While the Minister of Interior is currently able to revoke the citizenship of a person involved in terrorist activities, the same action or punishment does not yet apply for residents convicted of the exact same offenses. 

"The lacuna in the existing law effectively creates a situation in which a citizen engaged in terror know his citizenship can be revoked and many rights confiscated from him, but a permanent resident in Israel knows that he has nothing lose, because there is this loophole," Shaked and Tzur's bill states. 

The bill would provide the Minister of Interior with the authority to revoke the permanent residency permits of people convicted of: terrorist crimes, violations against the sovereignty of the state, aiding an enemy during war, instigating war, serving in enemy armed forces, espionage and disclosing confidential information. 
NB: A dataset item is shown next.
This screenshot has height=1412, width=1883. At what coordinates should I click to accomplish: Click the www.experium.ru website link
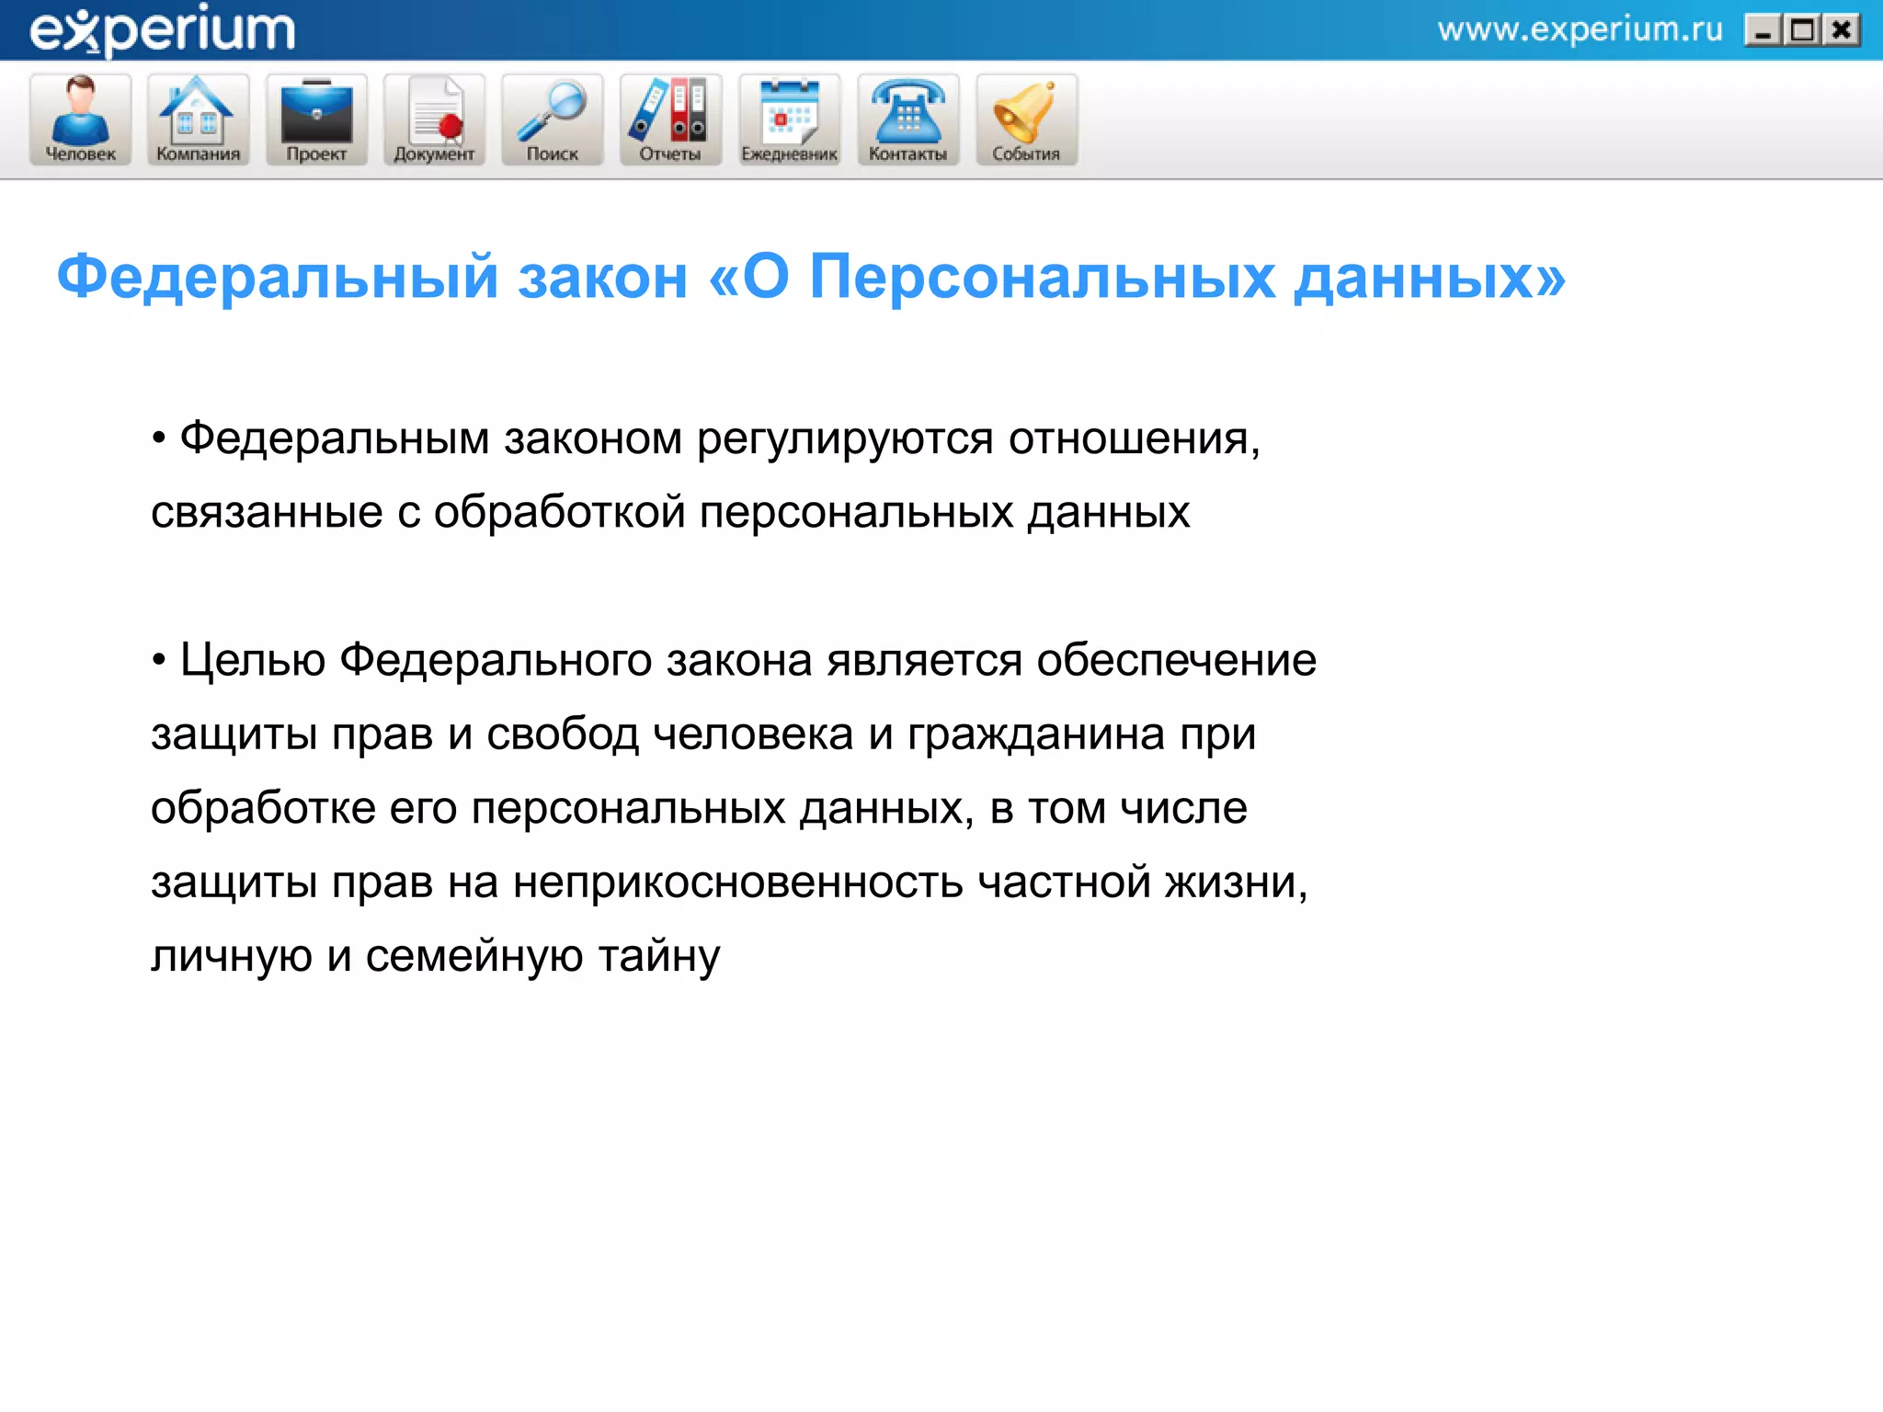click(1579, 30)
The explanatory notes to the bill state that "the repair to the law is necessary both from a security standpoint and morally."

"From a perspective of defense, we must limit the length of their stay in Israel as well as their possibility of movement within the country. And morally, it is inconceivable that a terrorist convicted of such serious harm to this country should benefit from the many rights Israel provides to all its residents."

"In recent weeks we have exposed to cruel and horrible acts of terrorism, many at the hands of residents of eastern Jerusalem. These terrorists fall under the definition of 'residents.' This law will stand as another level of deterrence for these horrible terrorists. Not only will their houses be demolished physically, but their existential and residential status will also be destroyed," Shaked stated.

"Anyone who acts against the state and its citizens should and will receive a red card."